Entreprise 2.0 : en attendant les géants du logiciel

Où en est l'Entreprise 2.0 ?  C'est ce que nous vous proposons de découvrir cette semaine dans un article (Grands enjeux et petites recettes dans le monde 2.0) faisant suite à l'Enterprise 2.0 Summit, qui se déroulait la semaine dernière à Paris.

Indéniablement, les choses avancent. Elles se clarifient, se précisent. De nouvelles pistes sont explorées. Une avancée que l'on ne retrouve malheureusement pas toujours dans le monde du logiciel, pourtant censé outiller cette entreprise 2.0 en construction.

Je ne parle pas ici des « purs » spécialistes du 2.0. La récente étude du cabinet Lecko sur les réseaux sociaux d'entreprise (nous en rendons compte ici) montre au contraire que là aussi les choses avancent.

Au passage, le groupe des éditeurs francophones (les Français et le Belge Knowledge Plaza) continuent de se distinguer sur le plan de l'innovation, conservant une longueur d'avance sur le groupe composé de leurs concurrents étrangers, en très grande majorité américains.

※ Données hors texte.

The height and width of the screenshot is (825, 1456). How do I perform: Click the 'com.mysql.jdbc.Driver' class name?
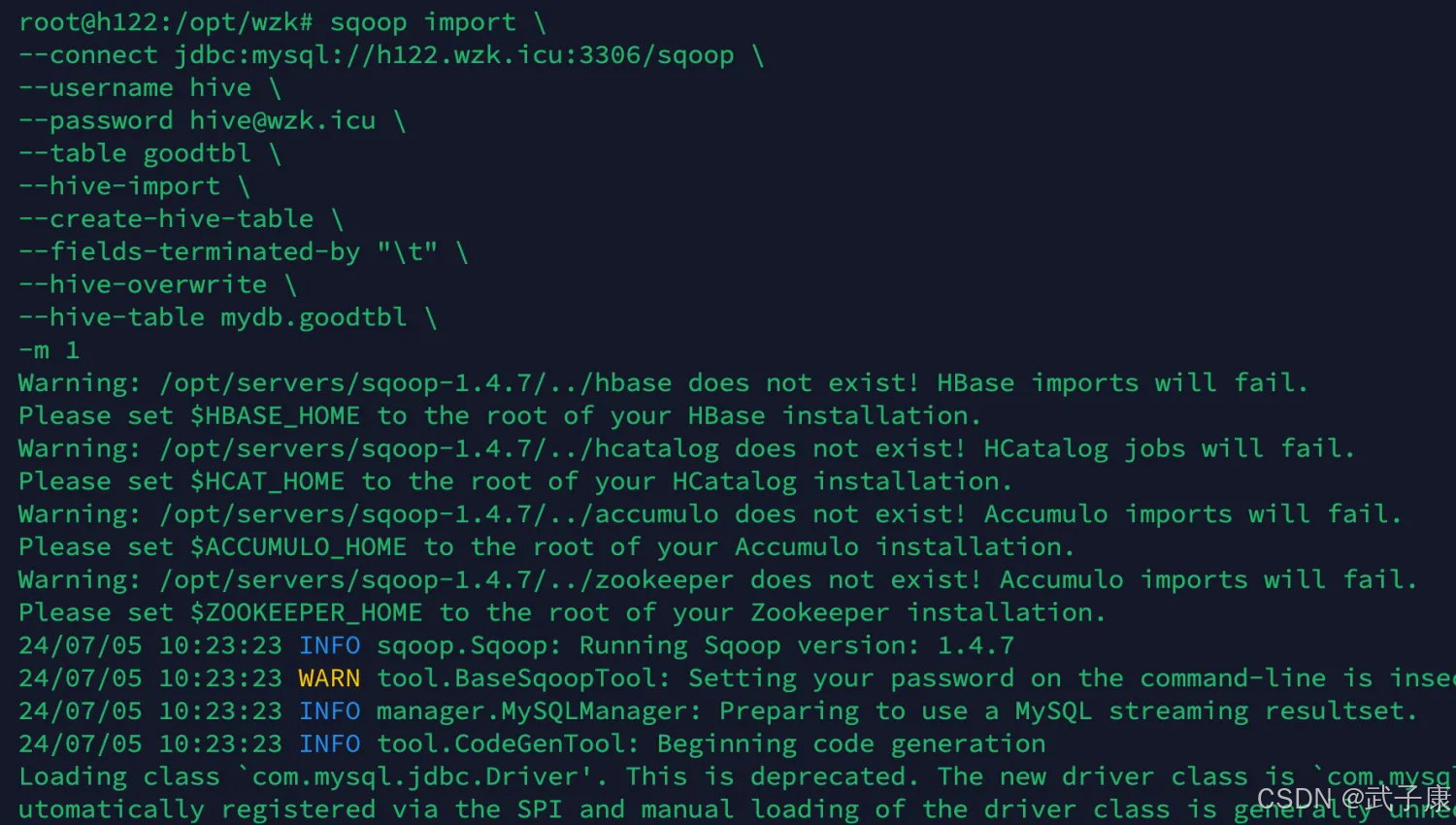click(415, 777)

Mais il est vrai qu'être un spécialiste américain du réseau social d'entreprise et se retrouver dans le même groupe qu'un Microsoft ou un Salesforce doit bien casser la moyenne.

Car, ces deux dernières années, ces mastodontes du logiciel et spécialistes d'un peu tout n'ont justement pas manqué d'esprit d'initiative pour apparaître comme les champions de l'entreprise sociale, collaborative ou 2.0, au choix.

Beaucoup de bruit pour rien, ou si peu ?

Oracle et Salesforce ont par exemple multiplié les rachats dans les domaines du Social CRM et du Social Marketing. Quant à Microsoft, il a livré un Sharepoint 2013 et racheté le RSE Yammer.

Pourtant, il semble bien que Microsoft ait d'autres priorités que d'avancer sérieusement sur l'intégration de Yammer à ses autres solutions, que ce soit Sharepoint, Office 365 ou Dynamics CRM. Et passons sur la dimension sociale de Sharepoint...

Quant à Salesforce, il a beau communiquer régulièrement sur son offre de communautés clients 2.0, il masque difficilement que le périmètre de cette solution ne va pas beaucoup plus loin que le ticketing. Normal que les entreprises souhaitant une véritable gestion de communauté lui préfèrent un Dimelo ou un Lithium.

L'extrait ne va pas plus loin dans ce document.